◆ **What is asked**: Reproduce the following entries verbatim, line by line, without any alteration.

Element and text location data:
====
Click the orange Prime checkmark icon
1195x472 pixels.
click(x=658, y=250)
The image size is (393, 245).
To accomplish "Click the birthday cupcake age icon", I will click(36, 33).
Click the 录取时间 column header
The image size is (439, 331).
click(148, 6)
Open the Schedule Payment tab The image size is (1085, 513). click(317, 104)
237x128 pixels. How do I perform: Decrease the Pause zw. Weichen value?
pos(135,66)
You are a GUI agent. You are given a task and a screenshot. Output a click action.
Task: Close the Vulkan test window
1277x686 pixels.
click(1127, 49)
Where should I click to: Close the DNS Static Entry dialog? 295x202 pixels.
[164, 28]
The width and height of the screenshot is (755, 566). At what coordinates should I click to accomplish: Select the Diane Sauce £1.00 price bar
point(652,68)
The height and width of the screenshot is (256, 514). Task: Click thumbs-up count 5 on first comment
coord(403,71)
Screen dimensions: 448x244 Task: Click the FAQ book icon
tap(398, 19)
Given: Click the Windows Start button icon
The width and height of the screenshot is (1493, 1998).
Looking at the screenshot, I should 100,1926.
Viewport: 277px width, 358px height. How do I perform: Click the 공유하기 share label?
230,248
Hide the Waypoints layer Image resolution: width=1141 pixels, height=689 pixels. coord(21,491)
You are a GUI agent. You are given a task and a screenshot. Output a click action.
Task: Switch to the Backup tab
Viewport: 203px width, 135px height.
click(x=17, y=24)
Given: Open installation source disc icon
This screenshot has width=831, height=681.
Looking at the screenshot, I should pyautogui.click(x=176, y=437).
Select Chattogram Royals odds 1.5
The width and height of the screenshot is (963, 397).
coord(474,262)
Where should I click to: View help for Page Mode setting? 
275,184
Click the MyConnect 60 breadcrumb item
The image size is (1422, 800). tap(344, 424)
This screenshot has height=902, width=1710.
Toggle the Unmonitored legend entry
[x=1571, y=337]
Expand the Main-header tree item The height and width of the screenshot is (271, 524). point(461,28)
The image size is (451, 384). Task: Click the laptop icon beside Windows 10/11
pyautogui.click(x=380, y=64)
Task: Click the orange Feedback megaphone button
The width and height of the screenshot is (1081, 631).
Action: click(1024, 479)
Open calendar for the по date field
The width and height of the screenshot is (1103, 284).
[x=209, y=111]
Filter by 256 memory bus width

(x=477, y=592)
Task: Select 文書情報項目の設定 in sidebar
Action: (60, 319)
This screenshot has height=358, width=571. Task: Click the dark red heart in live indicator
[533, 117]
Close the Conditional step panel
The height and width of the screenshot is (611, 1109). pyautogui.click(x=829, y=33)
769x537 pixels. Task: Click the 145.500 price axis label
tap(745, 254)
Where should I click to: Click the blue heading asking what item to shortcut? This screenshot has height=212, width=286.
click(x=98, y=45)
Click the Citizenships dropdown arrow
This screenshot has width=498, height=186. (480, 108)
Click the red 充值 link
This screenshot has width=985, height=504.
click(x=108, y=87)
====
◆ **Exercise answer**:
Click the orange Prime checkmark icon
1195x472 pixels.
click(x=658, y=250)
The image size is (393, 245).
To accomplish "Click the birthday cupcake age icon", I will click(36, 33).
Click the 录取时间 column header
The image size is (439, 331).
click(148, 6)
Open the Schedule Payment tab The image size is (1085, 513). click(317, 104)
237x128 pixels. How do I perform: Decrease the Pause zw. Weichen value?
pos(135,66)
You are a GUI agent. You are given a task and a screenshot. Output a click action.
Task: Close the Vulkan test window
1277x686 pixels.
click(1127, 49)
Where should I click to: Close the DNS Static Entry dialog? 295x202 pixels.
[164, 28]
The width and height of the screenshot is (755, 566). At what coordinates should I click to accomplish: Select the Diane Sauce £1.00 price bar
point(652,68)
The height and width of the screenshot is (256, 514). Task: Click thumbs-up count 5 on first comment
coord(403,71)
Screen dimensions: 448x244 Task: Click the FAQ book icon
tap(398, 19)
Given: Click the Windows Start button icon
The width and height of the screenshot is (1493, 1998).
Looking at the screenshot, I should 100,1926.
Viewport: 277px width, 358px height. How do I perform: Click the 공유하기 share label?
230,248
Hide the Waypoints layer Image resolution: width=1141 pixels, height=689 pixels. coord(21,491)
You are a GUI agent. You are given a task and a screenshot. Output a click action.
Task: Switch to the Backup tab
Viewport: 203px width, 135px height.
click(x=17, y=24)
Given: Open installation source disc icon
This screenshot has width=831, height=681.
Looking at the screenshot, I should pyautogui.click(x=176, y=437).
Select Chattogram Royals odds 1.5
The width and height of the screenshot is (963, 397).
coord(474,262)
Where should I click to: View help for Page Mode setting? 
275,184
Click the MyConnect 60 breadcrumb item
The image size is (1422, 800). tap(344, 424)
This screenshot has height=902, width=1710.
Toggle the Unmonitored legend entry
[x=1571, y=337]
Expand the Main-header tree item The height and width of the screenshot is (271, 524). point(461,28)
The image size is (451, 384). Task: Click the laptop icon beside Windows 10/11
pyautogui.click(x=380, y=64)
Task: Click the orange Feedback megaphone button
The width and height of the screenshot is (1081, 631).
Action: click(1024, 479)
Open calendar for the по date field
The width and height of the screenshot is (1103, 284).
[x=209, y=111]
Filter by 256 memory bus width

(x=477, y=592)
Task: Select 文書情報項目の設定 in sidebar
Action: (60, 319)
This screenshot has height=358, width=571. Task: Click the dark red heart in live indicator
[533, 117]
Close the Conditional step panel
The height and width of the screenshot is (611, 1109). pyautogui.click(x=829, y=33)
769x537 pixels. Task: Click the 145.500 price axis label
tap(745, 254)
Where should I click to: Click the blue heading asking what item to shortcut? This screenshot has height=212, width=286.
click(x=98, y=45)
Click the Citizenships dropdown arrow
This screenshot has width=498, height=186. (480, 108)
Click the red 充值 link
This screenshot has width=985, height=504.
click(x=108, y=87)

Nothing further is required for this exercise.